No caso das Obrigações do Tesouro português (OT), naquele prazo de referência, a subida foi de seis pontos base para 2,73%, na linha de OT que vence em outubro de 2025. O prémio de risco da dívida portuguesa subiu, nessa referência, quatro pontos base para 237 pontos base, ou seja o diferencial com o custo de financiamento da dívida alemã subiu para 2,37 pontos percentuais. Se tomada em consideração a linha de OT que vence em julho de 2026 – lançada a 14 de janeiro -, as yields subiram cinco pontos base fechando em 2,93% e o prémio de risco da dívida portuguesa aumentou para 257 pontos base, um nível superior ao registado em junho do ano passado durante a crise grega.

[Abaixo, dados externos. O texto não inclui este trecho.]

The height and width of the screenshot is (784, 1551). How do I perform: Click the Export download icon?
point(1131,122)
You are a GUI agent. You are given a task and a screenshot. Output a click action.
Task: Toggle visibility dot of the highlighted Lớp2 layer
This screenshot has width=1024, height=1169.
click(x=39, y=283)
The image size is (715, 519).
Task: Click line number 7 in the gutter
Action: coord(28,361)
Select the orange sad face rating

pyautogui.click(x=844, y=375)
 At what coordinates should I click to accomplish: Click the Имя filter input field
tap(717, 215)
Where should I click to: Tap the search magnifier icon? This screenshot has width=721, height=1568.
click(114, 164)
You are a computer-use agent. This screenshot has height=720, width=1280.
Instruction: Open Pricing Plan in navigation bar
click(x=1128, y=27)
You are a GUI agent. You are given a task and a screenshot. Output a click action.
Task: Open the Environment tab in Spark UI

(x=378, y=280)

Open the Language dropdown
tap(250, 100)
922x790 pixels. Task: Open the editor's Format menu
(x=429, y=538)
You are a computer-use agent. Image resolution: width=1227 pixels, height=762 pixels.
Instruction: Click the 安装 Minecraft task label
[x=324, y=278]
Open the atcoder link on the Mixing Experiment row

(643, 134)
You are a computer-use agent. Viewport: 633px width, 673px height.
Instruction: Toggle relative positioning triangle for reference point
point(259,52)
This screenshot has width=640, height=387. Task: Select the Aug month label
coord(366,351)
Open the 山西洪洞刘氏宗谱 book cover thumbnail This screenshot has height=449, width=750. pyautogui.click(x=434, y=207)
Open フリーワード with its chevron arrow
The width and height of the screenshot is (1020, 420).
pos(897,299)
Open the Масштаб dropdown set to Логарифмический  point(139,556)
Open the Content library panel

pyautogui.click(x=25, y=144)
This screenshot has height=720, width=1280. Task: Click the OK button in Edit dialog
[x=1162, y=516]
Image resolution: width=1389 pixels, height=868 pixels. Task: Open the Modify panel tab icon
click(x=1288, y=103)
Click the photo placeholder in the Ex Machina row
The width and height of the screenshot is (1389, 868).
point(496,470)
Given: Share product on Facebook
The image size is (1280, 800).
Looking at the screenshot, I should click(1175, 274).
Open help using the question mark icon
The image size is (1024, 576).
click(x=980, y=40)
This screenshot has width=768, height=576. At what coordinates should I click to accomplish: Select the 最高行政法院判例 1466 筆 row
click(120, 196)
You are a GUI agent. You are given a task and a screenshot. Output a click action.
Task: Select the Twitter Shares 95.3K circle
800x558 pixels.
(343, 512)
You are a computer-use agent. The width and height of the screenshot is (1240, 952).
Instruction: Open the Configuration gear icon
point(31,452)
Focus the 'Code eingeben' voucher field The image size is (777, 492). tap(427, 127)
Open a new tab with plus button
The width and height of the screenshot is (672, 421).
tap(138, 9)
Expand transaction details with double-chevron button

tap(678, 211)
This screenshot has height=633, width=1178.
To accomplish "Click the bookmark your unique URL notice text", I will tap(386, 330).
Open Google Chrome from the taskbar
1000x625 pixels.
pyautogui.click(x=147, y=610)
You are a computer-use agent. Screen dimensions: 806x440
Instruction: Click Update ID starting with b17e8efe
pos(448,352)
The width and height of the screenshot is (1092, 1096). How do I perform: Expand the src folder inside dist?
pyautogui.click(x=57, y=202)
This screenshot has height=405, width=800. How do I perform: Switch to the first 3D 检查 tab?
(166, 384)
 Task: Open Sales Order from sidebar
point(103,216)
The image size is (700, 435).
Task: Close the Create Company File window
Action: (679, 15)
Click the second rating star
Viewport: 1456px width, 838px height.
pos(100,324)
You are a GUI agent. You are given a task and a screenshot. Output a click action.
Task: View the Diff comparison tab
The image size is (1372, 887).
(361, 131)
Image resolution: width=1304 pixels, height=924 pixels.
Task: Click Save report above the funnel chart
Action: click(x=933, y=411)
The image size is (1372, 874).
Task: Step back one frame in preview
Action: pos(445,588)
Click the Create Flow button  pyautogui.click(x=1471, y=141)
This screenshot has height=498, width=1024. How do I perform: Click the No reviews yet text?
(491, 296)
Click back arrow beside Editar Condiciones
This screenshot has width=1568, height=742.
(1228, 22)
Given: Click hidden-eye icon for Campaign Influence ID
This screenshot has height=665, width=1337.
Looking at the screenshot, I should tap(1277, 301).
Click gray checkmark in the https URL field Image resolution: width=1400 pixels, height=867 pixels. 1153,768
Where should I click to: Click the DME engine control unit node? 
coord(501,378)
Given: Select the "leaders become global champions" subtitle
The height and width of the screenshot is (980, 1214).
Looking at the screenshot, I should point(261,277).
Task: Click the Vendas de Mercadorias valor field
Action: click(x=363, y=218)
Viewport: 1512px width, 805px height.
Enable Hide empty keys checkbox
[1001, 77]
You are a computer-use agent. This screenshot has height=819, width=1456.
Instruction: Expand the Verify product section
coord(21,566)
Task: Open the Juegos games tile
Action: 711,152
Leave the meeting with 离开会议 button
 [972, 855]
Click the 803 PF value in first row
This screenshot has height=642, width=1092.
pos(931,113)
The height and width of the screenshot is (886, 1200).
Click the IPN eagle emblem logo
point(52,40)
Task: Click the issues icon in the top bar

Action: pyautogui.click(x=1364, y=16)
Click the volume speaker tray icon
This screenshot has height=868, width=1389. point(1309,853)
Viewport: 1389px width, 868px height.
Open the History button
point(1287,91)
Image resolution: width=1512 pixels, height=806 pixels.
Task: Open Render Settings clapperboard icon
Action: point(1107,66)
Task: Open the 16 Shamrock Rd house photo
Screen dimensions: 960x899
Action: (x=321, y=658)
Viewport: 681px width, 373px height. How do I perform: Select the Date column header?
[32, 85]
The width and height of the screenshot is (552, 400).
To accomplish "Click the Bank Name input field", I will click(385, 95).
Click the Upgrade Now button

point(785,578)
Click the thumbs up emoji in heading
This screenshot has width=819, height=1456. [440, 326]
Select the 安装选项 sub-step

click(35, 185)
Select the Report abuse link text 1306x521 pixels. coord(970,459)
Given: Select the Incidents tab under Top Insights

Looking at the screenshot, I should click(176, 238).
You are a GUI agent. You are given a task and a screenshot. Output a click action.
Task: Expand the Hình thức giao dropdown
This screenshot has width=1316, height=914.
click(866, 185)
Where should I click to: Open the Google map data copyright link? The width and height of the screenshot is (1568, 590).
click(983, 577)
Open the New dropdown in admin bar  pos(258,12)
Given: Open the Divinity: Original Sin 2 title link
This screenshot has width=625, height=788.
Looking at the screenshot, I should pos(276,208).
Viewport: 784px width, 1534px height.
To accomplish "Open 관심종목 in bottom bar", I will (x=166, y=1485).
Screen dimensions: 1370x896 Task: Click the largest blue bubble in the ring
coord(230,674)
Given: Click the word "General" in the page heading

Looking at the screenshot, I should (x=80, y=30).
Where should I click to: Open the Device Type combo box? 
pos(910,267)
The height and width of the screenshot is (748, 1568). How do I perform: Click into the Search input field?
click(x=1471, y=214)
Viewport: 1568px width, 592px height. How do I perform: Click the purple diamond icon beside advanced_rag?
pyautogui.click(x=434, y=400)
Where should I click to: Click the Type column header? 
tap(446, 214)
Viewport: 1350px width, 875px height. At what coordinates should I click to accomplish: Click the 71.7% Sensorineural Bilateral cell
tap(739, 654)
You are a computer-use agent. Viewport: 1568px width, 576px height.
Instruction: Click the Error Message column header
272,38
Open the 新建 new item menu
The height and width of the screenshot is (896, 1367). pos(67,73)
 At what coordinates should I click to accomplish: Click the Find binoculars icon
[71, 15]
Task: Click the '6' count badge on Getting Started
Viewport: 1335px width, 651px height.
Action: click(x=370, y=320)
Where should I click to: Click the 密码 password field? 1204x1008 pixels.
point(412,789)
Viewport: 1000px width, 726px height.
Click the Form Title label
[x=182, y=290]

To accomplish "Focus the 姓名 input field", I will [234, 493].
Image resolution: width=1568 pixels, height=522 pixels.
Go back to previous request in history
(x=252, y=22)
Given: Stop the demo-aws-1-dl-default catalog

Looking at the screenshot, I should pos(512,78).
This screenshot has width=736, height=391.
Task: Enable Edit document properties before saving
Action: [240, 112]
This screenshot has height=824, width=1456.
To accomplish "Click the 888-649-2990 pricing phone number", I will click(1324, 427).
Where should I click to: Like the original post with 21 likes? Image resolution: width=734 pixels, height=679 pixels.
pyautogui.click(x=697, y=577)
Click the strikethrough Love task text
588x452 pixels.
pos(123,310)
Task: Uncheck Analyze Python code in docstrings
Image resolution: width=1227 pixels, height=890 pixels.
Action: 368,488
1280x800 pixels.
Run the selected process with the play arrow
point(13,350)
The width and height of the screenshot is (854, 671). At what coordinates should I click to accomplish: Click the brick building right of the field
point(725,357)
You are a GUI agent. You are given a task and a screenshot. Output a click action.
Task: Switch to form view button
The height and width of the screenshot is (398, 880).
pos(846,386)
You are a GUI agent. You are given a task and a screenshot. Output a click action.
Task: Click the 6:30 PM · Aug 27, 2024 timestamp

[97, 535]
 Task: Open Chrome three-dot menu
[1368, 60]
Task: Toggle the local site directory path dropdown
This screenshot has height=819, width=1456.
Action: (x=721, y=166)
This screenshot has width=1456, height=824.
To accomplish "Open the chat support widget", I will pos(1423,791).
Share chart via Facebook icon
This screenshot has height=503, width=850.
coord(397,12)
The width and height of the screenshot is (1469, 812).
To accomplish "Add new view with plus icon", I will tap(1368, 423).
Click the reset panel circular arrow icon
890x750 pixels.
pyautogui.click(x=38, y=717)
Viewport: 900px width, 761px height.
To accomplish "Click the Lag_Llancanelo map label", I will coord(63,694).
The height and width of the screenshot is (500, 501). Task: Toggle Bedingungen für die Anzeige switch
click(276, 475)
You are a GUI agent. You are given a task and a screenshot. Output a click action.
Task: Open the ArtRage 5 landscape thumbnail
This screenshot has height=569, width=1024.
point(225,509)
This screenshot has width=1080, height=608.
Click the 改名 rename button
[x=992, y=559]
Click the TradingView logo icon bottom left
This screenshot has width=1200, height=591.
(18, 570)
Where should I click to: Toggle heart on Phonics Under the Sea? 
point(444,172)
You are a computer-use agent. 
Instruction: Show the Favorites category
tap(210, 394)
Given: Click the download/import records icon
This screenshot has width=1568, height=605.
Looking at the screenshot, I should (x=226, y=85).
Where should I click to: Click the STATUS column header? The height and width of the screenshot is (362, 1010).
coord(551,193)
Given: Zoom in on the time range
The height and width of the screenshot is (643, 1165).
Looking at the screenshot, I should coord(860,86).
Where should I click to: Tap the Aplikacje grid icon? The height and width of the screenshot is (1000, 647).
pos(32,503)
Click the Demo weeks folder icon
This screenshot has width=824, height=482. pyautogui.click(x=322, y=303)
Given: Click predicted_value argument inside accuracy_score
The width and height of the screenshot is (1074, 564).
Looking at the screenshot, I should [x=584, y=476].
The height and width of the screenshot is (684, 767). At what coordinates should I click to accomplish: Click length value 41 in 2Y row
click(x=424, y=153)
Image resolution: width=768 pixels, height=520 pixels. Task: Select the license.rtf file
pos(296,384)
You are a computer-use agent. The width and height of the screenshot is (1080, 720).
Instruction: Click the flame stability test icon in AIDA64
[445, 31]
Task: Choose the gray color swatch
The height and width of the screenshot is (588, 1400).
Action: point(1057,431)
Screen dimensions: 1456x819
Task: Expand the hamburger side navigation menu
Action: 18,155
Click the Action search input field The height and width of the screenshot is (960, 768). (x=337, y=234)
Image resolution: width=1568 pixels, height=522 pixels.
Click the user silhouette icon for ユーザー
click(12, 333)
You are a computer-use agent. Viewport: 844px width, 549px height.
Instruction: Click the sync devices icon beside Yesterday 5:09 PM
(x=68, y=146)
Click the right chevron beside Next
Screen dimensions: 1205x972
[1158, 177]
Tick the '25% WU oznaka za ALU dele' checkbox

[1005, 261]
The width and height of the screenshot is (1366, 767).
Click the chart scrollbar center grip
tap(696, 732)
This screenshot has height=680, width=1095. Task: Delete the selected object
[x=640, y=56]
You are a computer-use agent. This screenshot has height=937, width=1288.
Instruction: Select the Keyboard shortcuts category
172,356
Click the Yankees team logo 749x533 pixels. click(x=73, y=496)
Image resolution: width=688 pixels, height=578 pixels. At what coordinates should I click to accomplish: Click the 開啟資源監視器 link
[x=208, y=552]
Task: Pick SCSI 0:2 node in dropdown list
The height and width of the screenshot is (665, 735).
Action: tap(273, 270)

Também o custo dos credit default swaps (acrónimo cds, contratos para segurar a dívida contra o risco de incumprimento num prazo de 5 anos) subiu esta segunda-feira para a dívida dos periféricos do euro, com destaque para Itália, Portugal e Irlanda. O preço dos cds para a dívida portuguesa subiu de 222,39 pontos base no final de janeiro para 227,14 pontos base no fecho desta primeira sessão de fevereiro.

Na próxima semana, a 12 de fevereiro, a ISDA, a Associação Internacional de Swaps e Derivados, regressa à análise da decisão do Banco de Portugal sobre a transferência de uma parte da dívida sénior do Novo Banco para o BES avaliando se se tratou de um evento de crédito. A 20 e 21 de janeiro, quando a ISDA analisou pela primeira vez o assunto, as yields da dívida portuguesa foram muito "sensíveis" à incerteza sobre o desfecho dessa reunião, chutando-as para máximos do ano, e fazendo disparar o prémio de risco.